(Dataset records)
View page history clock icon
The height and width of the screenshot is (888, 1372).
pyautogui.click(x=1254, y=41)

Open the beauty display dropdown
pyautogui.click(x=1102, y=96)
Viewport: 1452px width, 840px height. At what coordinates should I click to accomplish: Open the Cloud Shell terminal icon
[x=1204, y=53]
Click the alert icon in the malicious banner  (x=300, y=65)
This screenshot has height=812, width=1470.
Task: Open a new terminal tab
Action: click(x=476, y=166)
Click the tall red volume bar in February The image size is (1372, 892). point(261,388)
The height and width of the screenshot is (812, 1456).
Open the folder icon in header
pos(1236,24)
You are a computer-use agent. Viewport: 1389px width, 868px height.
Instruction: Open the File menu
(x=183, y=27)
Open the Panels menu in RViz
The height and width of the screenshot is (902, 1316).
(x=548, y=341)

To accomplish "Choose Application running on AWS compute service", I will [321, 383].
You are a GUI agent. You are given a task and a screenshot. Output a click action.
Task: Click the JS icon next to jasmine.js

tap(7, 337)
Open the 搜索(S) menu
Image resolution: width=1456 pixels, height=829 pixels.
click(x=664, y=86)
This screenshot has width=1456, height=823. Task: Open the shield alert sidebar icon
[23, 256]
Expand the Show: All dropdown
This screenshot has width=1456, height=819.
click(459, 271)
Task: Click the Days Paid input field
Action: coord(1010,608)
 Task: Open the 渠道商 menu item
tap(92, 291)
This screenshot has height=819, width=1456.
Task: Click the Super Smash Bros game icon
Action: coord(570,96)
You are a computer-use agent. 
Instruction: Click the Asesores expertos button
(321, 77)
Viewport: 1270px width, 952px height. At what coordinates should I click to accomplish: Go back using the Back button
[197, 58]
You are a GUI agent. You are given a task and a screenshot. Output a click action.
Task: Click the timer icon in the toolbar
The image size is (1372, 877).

## Task to carry out
Beginning at the opening line of the data, transcribe each line exactly until you reach the line with "Click the tall", which you also include, and go no further.

## Solved exercise
View page history clock icon
The height and width of the screenshot is (888, 1372).
pyautogui.click(x=1254, y=41)

Open the beauty display dropdown
pyautogui.click(x=1102, y=96)
Viewport: 1452px width, 840px height. At what coordinates should I click to accomplish: Open the Cloud Shell terminal icon
[x=1204, y=53]
Click the alert icon in the malicious banner  (x=300, y=65)
This screenshot has height=812, width=1470.
Task: Open a new terminal tab
Action: click(x=476, y=166)
Click the tall red volume bar in February The image size is (1372, 892). point(261,388)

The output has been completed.